Provided material:

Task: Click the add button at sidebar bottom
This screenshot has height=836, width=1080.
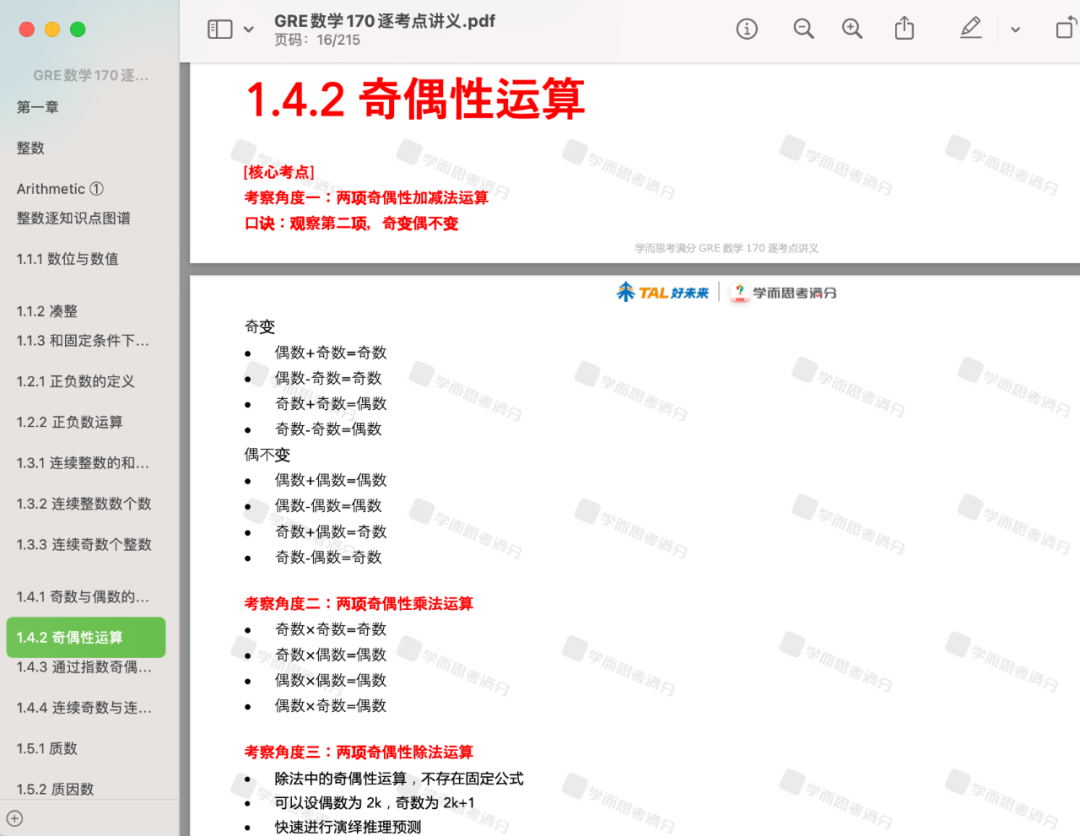Action: coord(15,819)
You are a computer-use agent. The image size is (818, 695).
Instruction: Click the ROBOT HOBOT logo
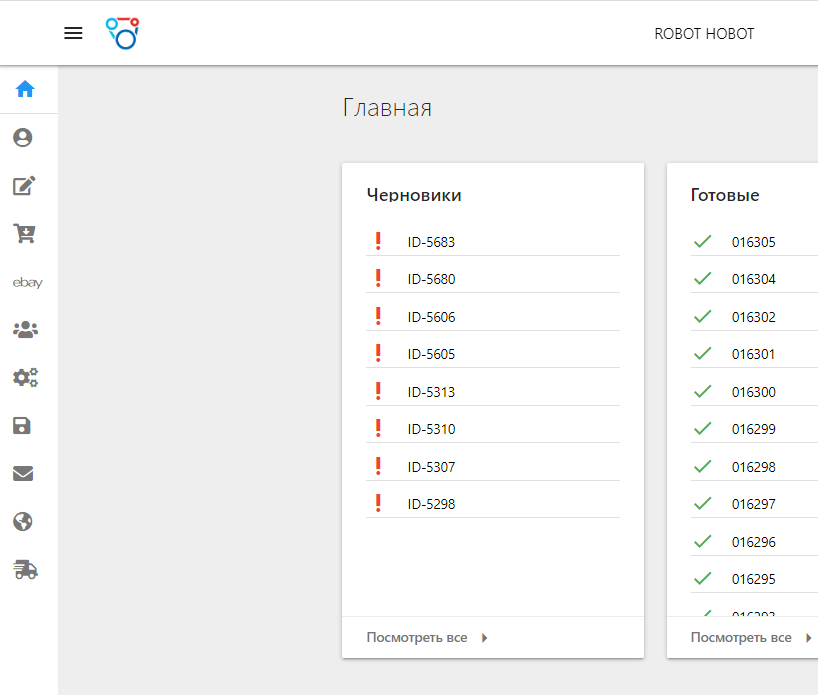click(x=122, y=32)
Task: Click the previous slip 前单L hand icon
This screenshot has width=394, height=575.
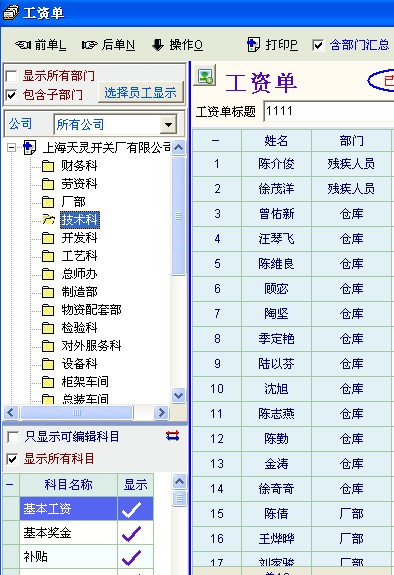Action: click(23, 45)
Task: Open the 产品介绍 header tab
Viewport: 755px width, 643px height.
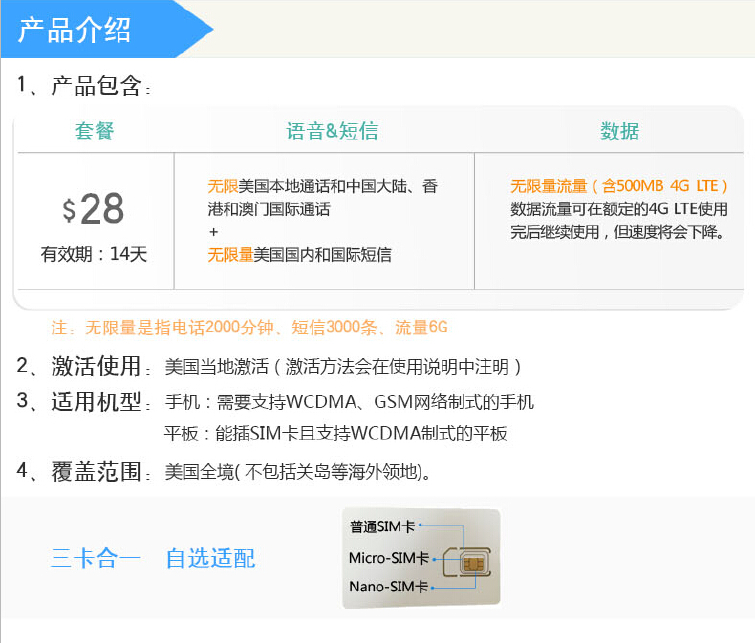Action: tap(75, 30)
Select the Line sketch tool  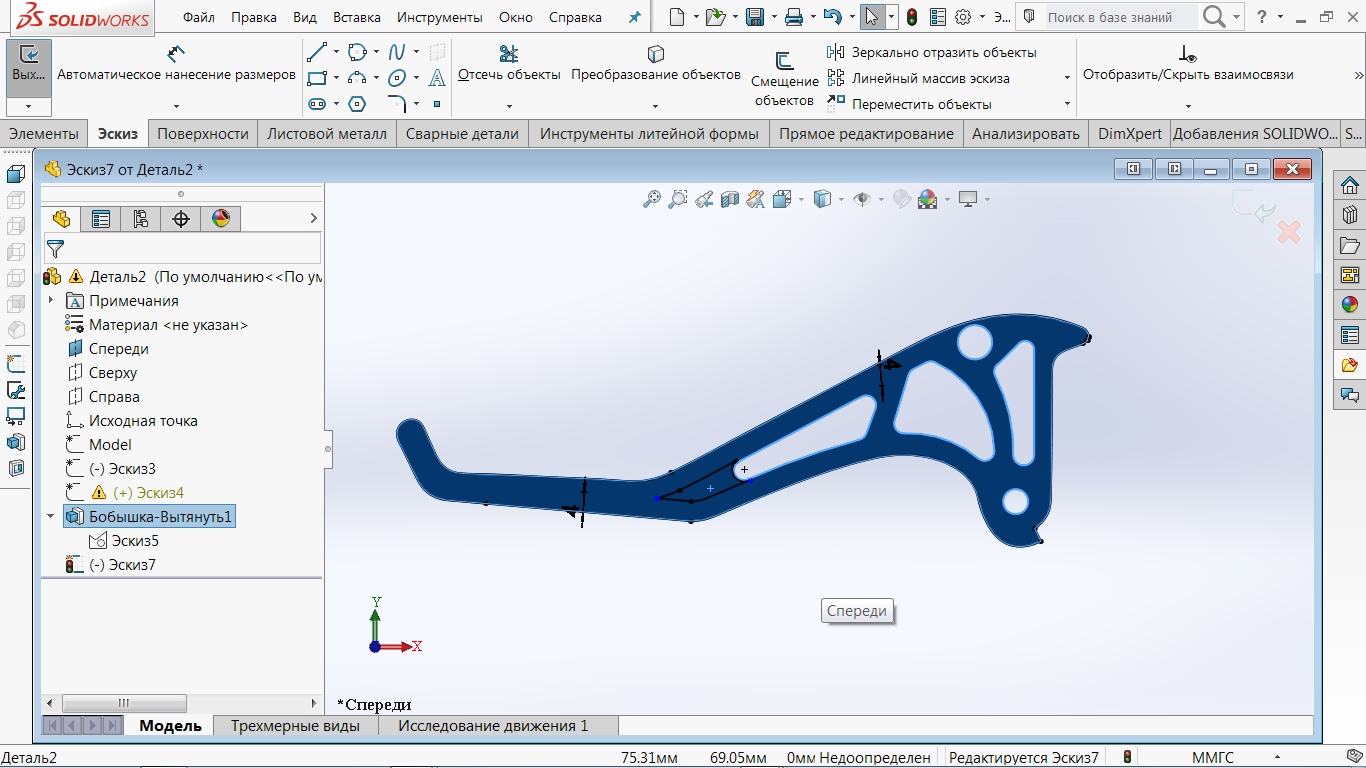coord(317,52)
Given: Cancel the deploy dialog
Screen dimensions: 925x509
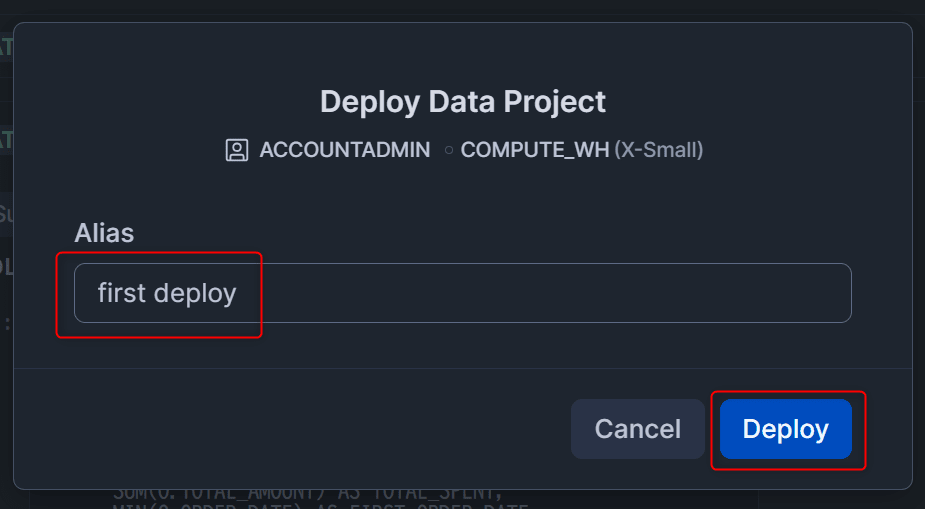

Prompt:
Replace "deploy" with "publish" in the entries starting at the line that contains "Given: Cancel the deploy dialog" and ending at the last line of the entries, and write out only those lines with nothing else changed. Leave the pictures out of your answer.

Task result:
Given: Cancel the publish dialog
Screen dimensions: 925x509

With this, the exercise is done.